DIRECTIVE | Copy the lines of the dataset items below word for word, from the line holding "Where should I click to: Switch" to the line holding "[x=341, y=82]", both included. Leave the pictures out of your copy.

Dataset items:
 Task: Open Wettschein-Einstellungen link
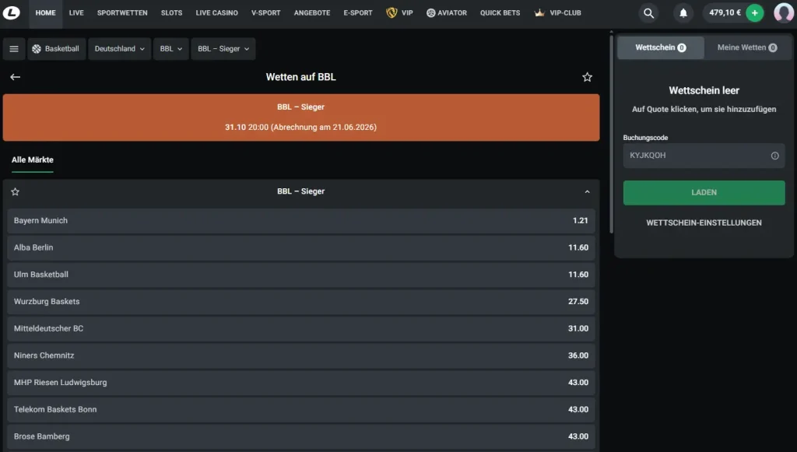tap(704, 222)
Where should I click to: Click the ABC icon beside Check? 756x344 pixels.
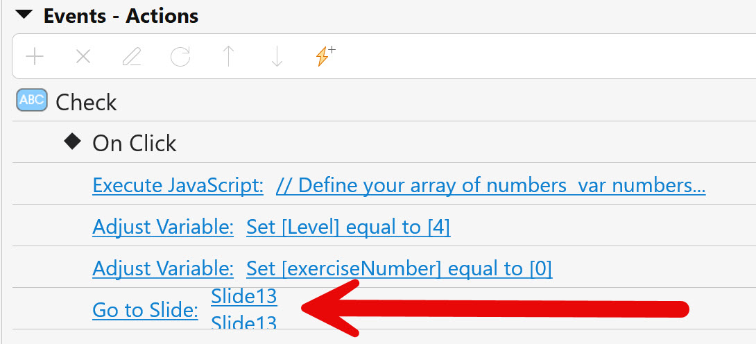point(31,101)
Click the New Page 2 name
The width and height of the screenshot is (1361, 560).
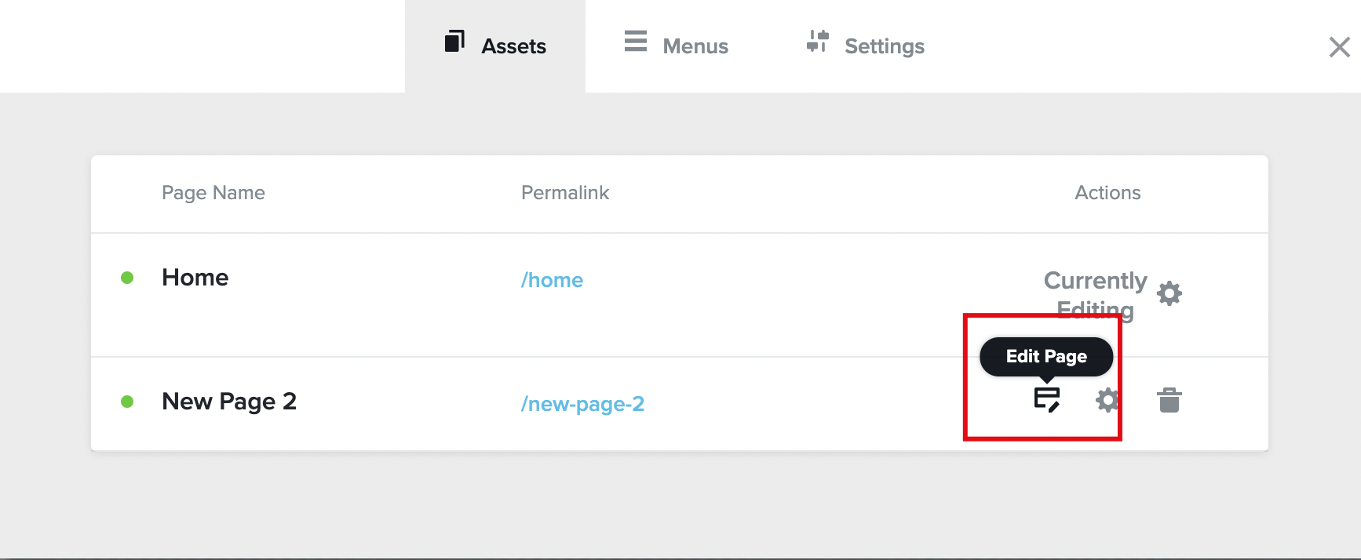point(228,402)
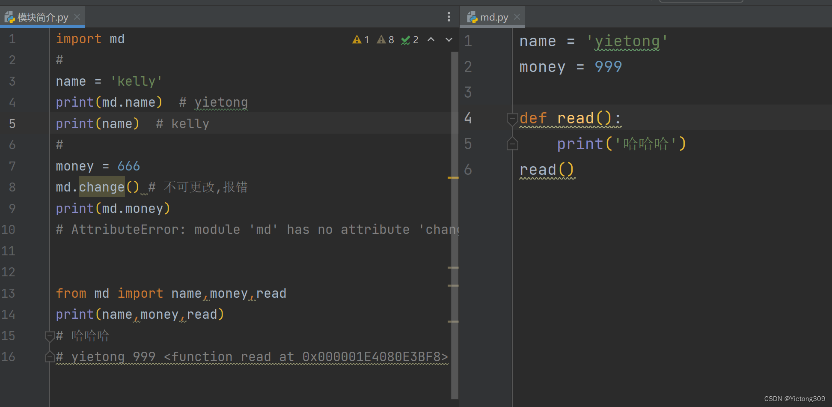Click the Python file icon on 模块简介.py tab

[9, 17]
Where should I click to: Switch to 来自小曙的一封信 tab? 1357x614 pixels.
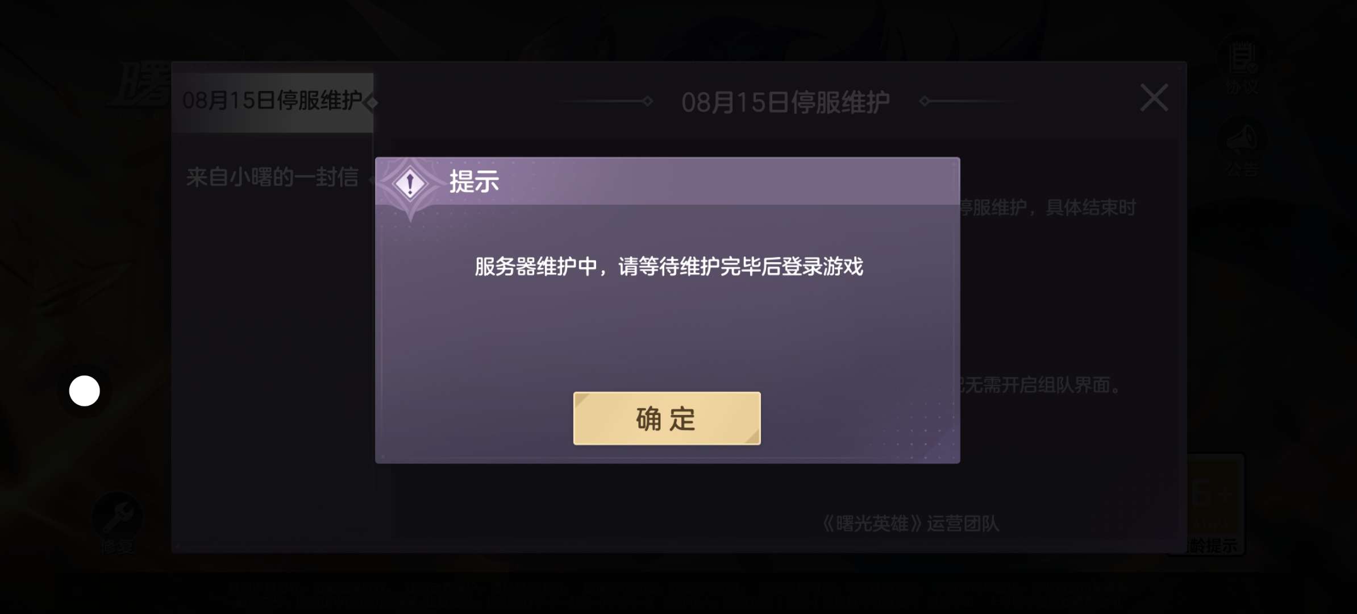(x=272, y=177)
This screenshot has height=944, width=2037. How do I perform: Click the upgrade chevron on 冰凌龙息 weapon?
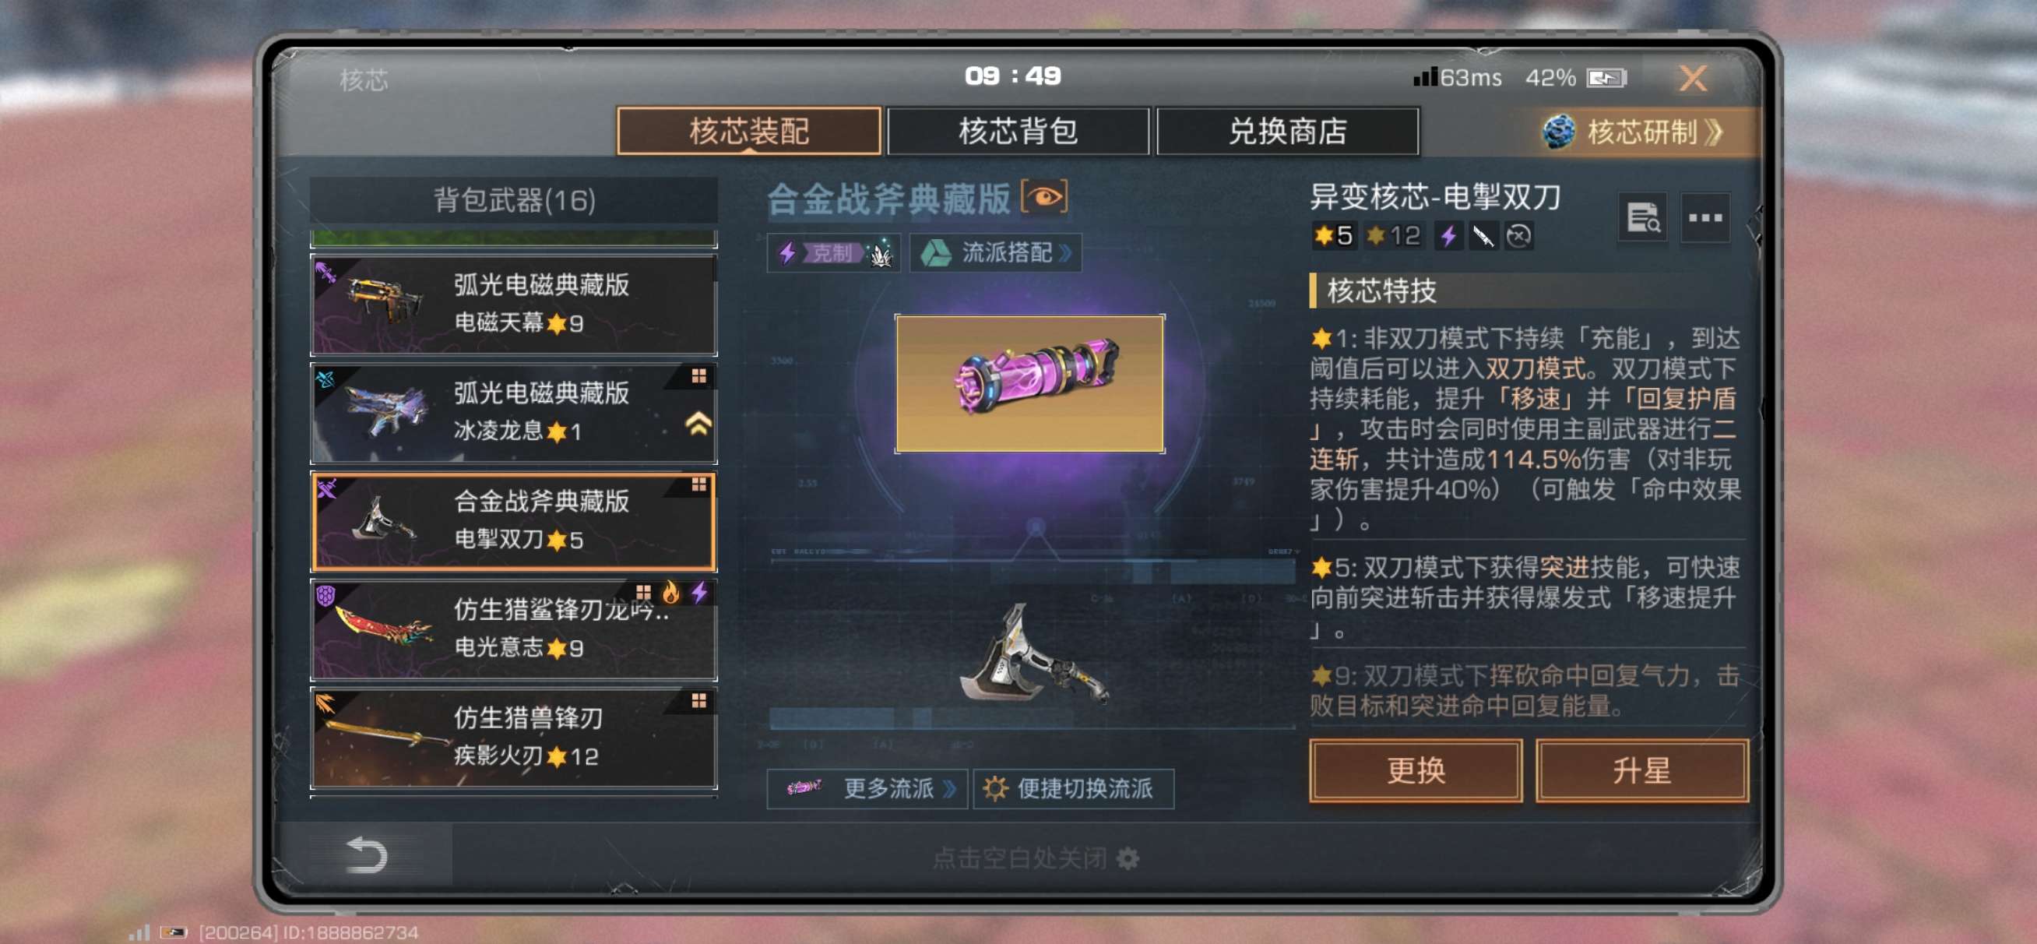(x=698, y=424)
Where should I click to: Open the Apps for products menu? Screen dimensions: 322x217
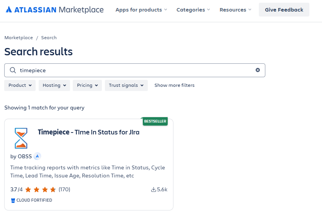(141, 10)
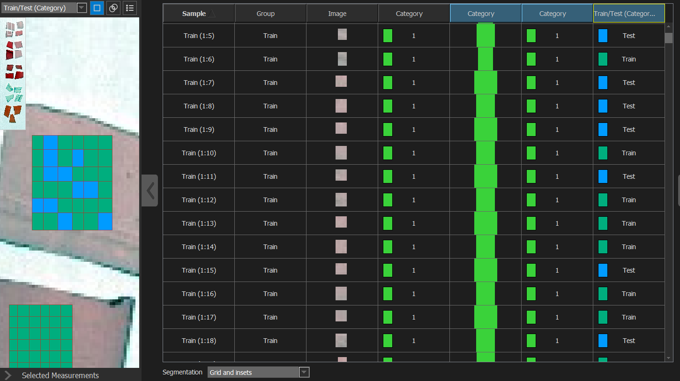Click the image thumbnail in the Train (1:7) row
The image size is (680, 381).
[x=341, y=82]
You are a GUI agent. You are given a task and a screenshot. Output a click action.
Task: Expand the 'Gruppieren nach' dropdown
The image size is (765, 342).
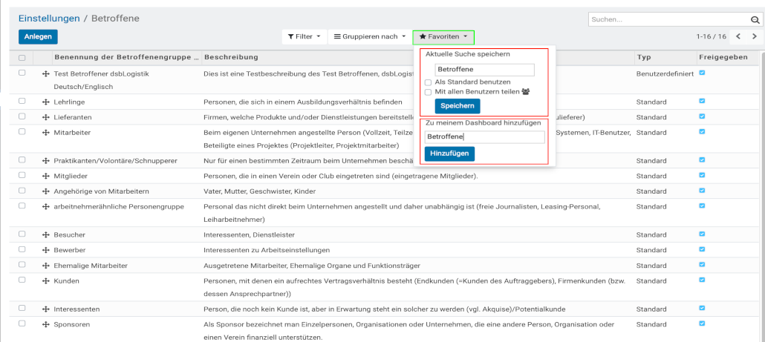click(x=369, y=36)
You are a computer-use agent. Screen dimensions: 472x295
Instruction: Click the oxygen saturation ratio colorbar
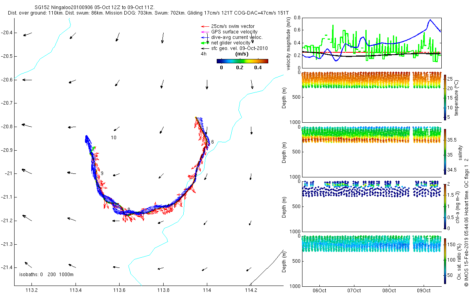(x=445, y=260)
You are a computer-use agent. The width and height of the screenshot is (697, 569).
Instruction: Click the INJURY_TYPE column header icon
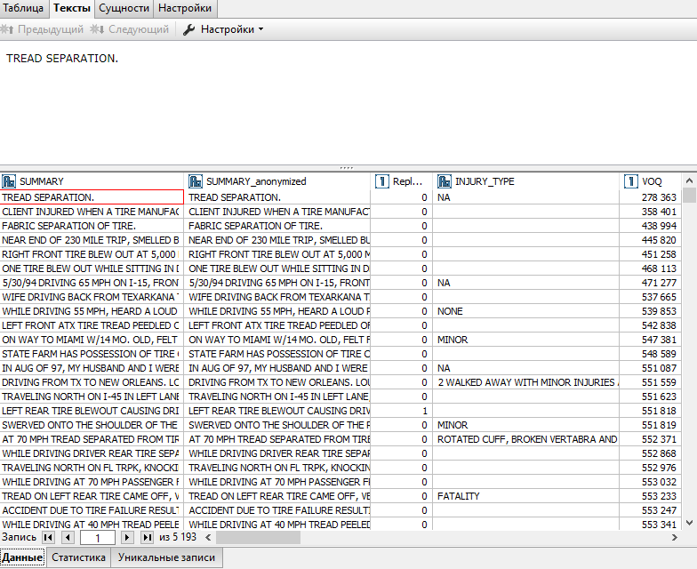click(x=445, y=181)
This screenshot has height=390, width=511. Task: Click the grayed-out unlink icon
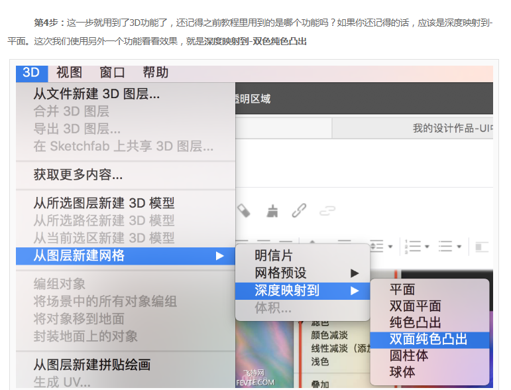(x=327, y=211)
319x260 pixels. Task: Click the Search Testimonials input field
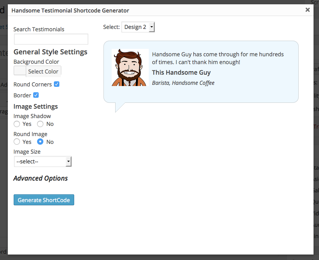[x=51, y=39]

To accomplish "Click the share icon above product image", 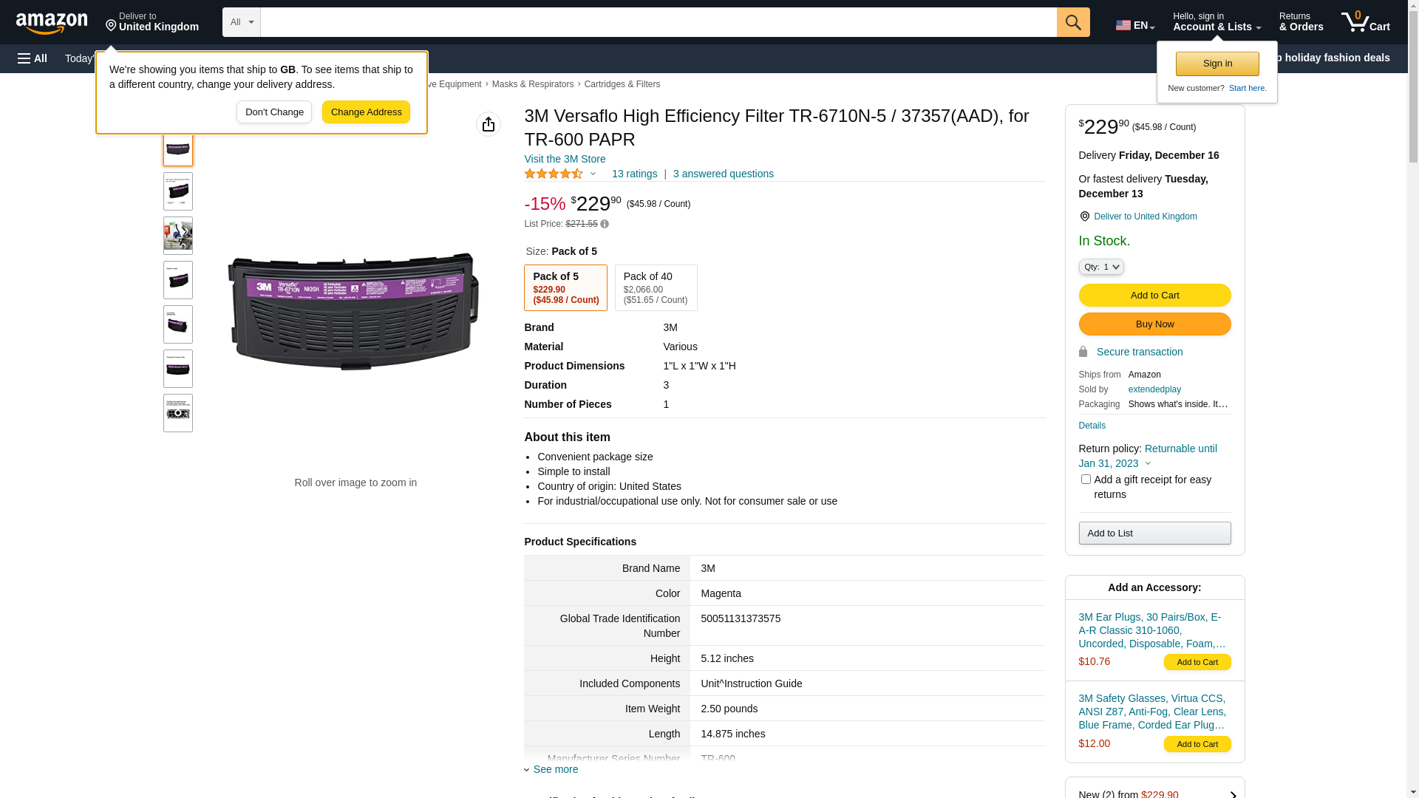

THE SOLUTION |
Where should I click to: Switch to 来自小曙的一封信 tab? 1357x614 pixels.
(x=272, y=177)
This screenshot has height=944, width=2037. How do I perform: Click the upgrade chevron on 冰凌龙息 weapon?
(x=698, y=424)
Where should I click to: Open the Apps for products menu? Screen dimensions: 322x217
(141, 10)
Click the image thumbnail in the Train (1:7) row
The image size is (680, 381).
[x=341, y=82]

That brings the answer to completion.